■ INSTRUCTIONS FOR THE TASK ■
Please keep to the lines below from the one with "Image resolution: width=868 pixels, height=406" through the one with "Given: Click the hour 0 tick label", and restate them word for word, ends included.

■ RECORDS FOR THE TASK ■
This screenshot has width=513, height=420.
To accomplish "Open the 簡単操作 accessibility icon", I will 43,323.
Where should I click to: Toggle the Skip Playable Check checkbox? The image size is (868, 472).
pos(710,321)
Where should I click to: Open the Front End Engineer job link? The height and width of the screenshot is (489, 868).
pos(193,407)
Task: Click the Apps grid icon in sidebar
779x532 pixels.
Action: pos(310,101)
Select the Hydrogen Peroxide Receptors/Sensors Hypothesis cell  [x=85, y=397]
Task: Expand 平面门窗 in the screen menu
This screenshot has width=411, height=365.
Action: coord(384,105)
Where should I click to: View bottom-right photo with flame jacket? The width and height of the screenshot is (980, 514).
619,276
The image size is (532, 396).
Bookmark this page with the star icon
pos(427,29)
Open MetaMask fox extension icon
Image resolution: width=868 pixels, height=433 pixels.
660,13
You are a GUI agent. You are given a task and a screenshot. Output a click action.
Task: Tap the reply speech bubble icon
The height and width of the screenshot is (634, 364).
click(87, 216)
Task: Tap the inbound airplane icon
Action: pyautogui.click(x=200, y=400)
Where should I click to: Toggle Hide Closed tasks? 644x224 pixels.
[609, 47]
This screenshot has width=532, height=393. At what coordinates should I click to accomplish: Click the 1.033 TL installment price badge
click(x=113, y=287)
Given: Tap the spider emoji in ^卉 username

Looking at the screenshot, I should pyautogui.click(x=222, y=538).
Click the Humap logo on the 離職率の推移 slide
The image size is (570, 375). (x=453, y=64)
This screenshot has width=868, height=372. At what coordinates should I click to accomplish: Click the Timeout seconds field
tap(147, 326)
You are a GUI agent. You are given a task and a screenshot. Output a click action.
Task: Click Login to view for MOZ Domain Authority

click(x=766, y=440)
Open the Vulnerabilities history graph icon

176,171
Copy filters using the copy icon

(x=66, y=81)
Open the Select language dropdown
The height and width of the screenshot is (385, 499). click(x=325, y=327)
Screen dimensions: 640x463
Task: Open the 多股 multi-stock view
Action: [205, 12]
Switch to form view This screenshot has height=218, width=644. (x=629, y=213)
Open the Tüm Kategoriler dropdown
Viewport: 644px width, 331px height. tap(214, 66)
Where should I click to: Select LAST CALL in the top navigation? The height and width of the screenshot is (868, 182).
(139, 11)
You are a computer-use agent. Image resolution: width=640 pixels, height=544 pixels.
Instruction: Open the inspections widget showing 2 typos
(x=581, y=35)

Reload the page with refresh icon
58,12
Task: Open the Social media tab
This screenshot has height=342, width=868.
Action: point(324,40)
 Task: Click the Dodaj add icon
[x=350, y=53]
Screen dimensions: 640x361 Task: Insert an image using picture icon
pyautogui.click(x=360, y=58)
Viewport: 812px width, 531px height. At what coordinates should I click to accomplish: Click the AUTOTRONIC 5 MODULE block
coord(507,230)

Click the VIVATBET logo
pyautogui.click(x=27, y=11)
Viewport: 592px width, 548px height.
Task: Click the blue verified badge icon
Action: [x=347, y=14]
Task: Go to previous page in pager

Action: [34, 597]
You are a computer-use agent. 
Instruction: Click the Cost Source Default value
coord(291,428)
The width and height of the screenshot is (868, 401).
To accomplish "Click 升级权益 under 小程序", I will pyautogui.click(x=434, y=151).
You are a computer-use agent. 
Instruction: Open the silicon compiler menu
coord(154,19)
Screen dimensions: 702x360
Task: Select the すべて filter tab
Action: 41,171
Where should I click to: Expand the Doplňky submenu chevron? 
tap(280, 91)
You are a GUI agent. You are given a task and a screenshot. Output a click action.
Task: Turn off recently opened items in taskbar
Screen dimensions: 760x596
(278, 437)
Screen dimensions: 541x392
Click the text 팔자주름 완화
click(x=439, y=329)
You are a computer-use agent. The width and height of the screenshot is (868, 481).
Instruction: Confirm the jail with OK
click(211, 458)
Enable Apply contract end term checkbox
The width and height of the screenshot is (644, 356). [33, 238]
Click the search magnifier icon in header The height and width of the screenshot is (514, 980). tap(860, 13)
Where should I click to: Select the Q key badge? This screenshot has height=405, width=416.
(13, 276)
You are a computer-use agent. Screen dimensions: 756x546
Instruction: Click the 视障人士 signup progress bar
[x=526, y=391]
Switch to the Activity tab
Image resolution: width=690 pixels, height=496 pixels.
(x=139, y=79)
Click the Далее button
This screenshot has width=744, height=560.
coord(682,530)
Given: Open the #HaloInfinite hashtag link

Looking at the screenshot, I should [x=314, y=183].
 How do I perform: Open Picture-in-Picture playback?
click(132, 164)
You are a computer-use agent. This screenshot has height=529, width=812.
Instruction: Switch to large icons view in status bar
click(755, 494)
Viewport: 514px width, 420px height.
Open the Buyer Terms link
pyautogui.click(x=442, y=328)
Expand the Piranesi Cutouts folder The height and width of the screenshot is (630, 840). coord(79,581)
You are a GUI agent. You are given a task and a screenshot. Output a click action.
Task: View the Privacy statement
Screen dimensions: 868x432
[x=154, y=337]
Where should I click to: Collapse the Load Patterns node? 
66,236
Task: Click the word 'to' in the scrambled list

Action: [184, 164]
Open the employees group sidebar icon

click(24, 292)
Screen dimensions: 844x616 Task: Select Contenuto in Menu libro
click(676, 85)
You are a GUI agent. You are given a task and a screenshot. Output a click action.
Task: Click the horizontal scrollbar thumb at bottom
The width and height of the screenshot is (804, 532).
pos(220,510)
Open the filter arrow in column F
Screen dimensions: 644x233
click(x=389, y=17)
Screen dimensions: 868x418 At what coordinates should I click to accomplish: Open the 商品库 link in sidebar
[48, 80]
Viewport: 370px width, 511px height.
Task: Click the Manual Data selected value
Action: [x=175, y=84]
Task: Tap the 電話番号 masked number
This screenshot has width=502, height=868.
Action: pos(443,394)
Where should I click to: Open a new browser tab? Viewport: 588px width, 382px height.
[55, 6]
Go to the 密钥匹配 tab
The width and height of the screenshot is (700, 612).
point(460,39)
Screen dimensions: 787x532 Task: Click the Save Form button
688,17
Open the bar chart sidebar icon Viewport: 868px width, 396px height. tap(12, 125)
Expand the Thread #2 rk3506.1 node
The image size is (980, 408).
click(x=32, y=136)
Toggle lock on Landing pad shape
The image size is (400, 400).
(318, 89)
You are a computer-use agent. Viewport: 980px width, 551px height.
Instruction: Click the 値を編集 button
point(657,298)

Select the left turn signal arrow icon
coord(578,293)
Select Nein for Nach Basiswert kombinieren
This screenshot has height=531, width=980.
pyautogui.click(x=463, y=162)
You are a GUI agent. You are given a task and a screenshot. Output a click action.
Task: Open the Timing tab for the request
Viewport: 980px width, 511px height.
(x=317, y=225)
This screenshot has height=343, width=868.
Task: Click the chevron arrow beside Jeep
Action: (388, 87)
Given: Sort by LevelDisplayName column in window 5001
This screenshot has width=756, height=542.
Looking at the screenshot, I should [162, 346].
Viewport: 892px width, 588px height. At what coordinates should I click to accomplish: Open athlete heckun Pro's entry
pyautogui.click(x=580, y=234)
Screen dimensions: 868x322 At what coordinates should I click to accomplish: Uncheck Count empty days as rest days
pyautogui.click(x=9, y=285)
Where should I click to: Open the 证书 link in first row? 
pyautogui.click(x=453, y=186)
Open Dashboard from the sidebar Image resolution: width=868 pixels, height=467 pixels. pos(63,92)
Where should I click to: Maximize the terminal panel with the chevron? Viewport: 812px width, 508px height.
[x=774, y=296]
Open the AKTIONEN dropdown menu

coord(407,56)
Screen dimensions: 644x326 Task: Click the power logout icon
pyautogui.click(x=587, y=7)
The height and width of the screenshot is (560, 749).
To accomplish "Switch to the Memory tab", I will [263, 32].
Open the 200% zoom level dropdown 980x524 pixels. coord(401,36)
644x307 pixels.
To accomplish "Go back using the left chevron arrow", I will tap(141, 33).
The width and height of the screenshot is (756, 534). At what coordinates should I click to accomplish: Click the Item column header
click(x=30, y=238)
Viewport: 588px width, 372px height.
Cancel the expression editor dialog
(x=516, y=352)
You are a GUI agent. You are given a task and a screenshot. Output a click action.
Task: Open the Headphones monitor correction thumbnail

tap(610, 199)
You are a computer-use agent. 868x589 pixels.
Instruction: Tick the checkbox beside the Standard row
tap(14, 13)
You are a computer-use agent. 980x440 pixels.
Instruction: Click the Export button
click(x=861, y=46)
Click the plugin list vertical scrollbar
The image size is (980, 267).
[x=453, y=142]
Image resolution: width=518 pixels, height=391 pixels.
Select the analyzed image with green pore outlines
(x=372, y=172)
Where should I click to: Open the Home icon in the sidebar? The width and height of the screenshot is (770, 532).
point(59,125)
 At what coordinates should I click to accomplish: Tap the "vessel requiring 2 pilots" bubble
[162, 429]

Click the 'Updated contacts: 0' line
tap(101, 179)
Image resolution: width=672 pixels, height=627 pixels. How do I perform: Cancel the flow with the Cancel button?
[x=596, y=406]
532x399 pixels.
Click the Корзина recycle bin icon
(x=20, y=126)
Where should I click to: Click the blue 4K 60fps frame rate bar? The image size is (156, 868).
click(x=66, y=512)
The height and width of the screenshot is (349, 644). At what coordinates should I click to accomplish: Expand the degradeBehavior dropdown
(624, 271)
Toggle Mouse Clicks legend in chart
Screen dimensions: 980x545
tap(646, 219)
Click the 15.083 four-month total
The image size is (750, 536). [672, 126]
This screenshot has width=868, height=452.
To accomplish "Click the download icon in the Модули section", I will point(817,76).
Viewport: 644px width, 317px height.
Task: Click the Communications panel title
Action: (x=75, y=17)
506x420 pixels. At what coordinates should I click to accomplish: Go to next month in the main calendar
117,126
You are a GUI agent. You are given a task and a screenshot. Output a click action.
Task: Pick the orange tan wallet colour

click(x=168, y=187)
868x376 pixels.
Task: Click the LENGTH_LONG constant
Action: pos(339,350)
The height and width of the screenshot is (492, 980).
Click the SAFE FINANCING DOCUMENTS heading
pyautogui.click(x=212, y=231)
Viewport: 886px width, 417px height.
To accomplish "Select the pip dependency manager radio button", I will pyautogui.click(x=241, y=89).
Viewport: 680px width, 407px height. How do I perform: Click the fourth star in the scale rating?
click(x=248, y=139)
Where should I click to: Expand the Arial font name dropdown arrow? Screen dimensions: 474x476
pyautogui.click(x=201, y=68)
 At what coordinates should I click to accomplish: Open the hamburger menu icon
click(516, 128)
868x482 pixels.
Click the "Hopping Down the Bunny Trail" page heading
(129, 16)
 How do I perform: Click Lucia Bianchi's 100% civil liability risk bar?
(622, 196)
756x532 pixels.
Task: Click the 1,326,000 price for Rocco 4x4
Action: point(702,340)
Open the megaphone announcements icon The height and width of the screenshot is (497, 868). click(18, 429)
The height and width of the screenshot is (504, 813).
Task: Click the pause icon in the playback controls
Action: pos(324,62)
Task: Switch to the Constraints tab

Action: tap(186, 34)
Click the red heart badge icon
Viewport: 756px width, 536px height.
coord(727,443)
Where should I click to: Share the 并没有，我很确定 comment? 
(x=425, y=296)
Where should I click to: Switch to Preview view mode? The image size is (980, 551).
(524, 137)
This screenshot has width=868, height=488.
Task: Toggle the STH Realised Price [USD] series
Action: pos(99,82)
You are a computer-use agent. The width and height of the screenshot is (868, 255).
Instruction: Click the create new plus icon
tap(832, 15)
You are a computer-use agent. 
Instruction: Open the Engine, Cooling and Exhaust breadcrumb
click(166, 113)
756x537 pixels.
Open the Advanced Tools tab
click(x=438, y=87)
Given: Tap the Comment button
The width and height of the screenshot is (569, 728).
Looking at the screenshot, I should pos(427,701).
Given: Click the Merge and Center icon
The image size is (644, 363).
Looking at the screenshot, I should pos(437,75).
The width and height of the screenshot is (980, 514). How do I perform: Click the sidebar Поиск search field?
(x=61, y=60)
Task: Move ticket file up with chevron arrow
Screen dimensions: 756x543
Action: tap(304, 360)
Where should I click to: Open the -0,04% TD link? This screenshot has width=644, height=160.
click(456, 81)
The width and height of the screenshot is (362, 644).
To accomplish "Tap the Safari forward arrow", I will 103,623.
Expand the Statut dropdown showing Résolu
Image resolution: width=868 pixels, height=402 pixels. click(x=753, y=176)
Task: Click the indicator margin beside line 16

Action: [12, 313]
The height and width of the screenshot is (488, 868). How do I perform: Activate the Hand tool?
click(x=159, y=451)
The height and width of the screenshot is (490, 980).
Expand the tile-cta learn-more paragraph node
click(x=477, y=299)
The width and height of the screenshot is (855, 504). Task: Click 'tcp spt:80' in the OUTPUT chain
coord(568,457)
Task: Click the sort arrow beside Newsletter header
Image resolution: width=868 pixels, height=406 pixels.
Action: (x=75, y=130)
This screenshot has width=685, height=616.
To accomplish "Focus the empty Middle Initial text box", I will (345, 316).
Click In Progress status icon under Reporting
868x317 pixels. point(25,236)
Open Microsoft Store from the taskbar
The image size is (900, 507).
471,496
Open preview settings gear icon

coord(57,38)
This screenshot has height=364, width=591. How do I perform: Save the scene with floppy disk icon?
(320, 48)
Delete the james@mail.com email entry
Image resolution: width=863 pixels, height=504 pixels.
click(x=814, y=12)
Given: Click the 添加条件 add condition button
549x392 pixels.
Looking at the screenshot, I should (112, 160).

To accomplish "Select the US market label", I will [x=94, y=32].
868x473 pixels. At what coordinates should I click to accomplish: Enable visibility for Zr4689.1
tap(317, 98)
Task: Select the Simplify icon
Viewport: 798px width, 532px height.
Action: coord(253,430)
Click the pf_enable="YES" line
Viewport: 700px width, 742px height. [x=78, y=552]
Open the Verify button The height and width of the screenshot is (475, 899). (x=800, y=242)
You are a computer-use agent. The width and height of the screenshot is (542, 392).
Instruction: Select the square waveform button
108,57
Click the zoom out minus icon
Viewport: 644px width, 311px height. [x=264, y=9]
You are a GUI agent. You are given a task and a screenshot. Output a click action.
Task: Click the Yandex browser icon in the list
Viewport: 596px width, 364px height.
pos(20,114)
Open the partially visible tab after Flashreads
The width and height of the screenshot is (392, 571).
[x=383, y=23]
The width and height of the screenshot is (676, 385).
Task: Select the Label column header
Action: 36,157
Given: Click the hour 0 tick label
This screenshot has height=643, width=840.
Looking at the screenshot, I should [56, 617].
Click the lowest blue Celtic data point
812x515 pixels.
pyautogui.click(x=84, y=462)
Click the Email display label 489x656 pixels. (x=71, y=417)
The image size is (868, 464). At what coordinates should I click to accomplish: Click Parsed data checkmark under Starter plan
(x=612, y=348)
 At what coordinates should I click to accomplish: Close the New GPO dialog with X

■ RESPONSE ■
Image resolution: width=868 pixels, height=406 pixels.
Action: (x=75, y=130)
This screenshot has width=685, height=616.
To accomplish "Focus the empty Middle Initial text box", I will (345, 316).
Click In Progress status icon under Reporting
868x317 pixels. point(25,236)
Open Microsoft Store from the taskbar
The image size is (900, 507).
471,496
Open preview settings gear icon

coord(57,38)
This screenshot has height=364, width=591. How do I perform: Save the scene with floppy disk icon?
(320, 48)
Delete the james@mail.com email entry
Image resolution: width=863 pixels, height=504 pixels.
click(x=814, y=12)
Given: Click the 添加条件 add condition button
549x392 pixels.
Looking at the screenshot, I should (112, 160).

To accomplish "Select the US market label", I will [x=94, y=32].
868x473 pixels. At what coordinates should I click to accomplish: Enable visibility for Zr4689.1
tap(317, 98)
Task: Select the Simplify icon
Viewport: 798px width, 532px height.
Action: coord(253,430)
Click the pf_enable="YES" line
Viewport: 700px width, 742px height. [x=78, y=552]
Open the Verify button The height and width of the screenshot is (475, 899). (x=800, y=242)
You are a computer-use agent. The width and height of the screenshot is (542, 392).
Instruction: Select the square waveform button
108,57
Click the zoom out minus icon
Viewport: 644px width, 311px height. [x=264, y=9]
You are a GUI agent. You are given a task and a screenshot. Output a click action.
Task: Click the Yandex browser icon in the list
Viewport: 596px width, 364px height.
pos(20,114)
Open the partially visible tab after Flashreads
The width and height of the screenshot is (392, 571).
[x=383, y=23]
The width and height of the screenshot is (676, 385).
Task: Select the Label column header
Action: 36,157
Given: Click the hour 0 tick label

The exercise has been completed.